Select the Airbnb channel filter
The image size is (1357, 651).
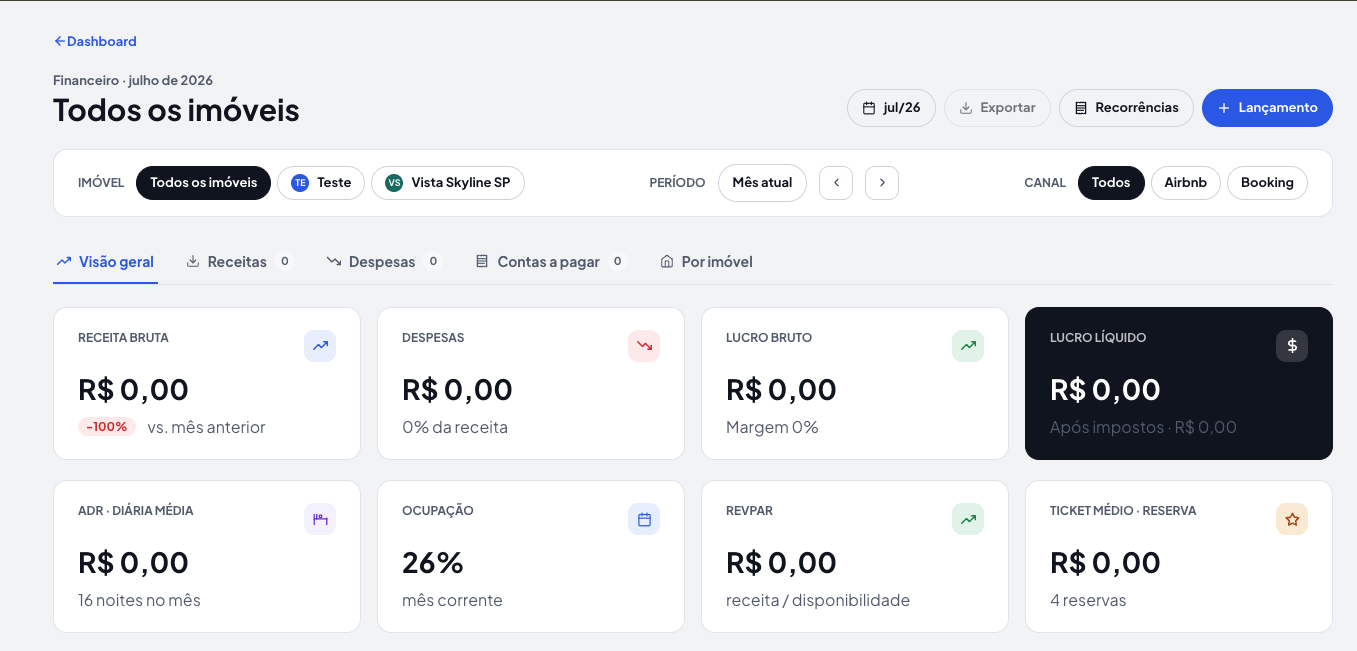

...

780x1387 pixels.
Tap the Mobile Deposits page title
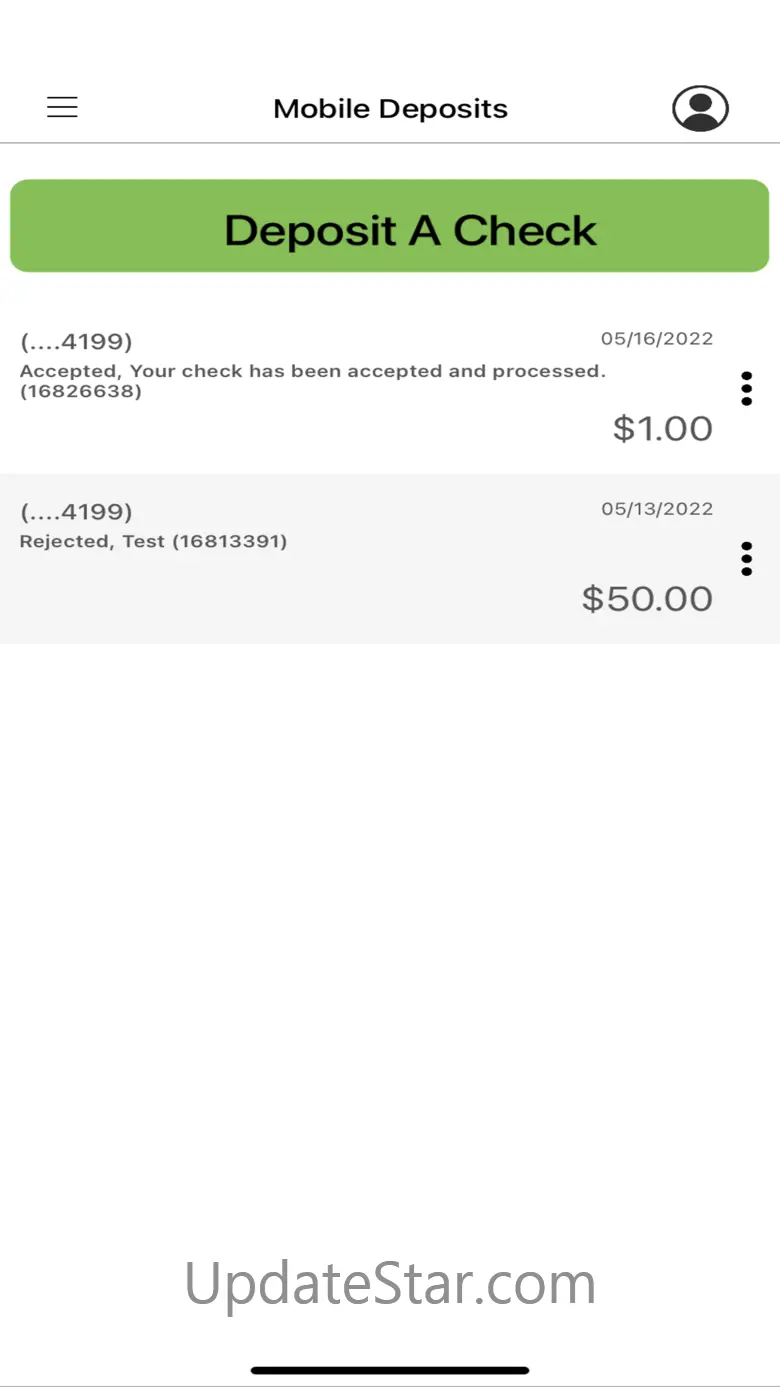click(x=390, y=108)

> _What needs to be done_: What you give back should be exactly the lines of the data above from the line with "Select the Airbnb channel filter" through the line with "The image size is (1357, 651).", both of those included, and nothing more.

> _Solution to the exercise_:
Select the Airbnb channel filter
The image size is (1357, 651).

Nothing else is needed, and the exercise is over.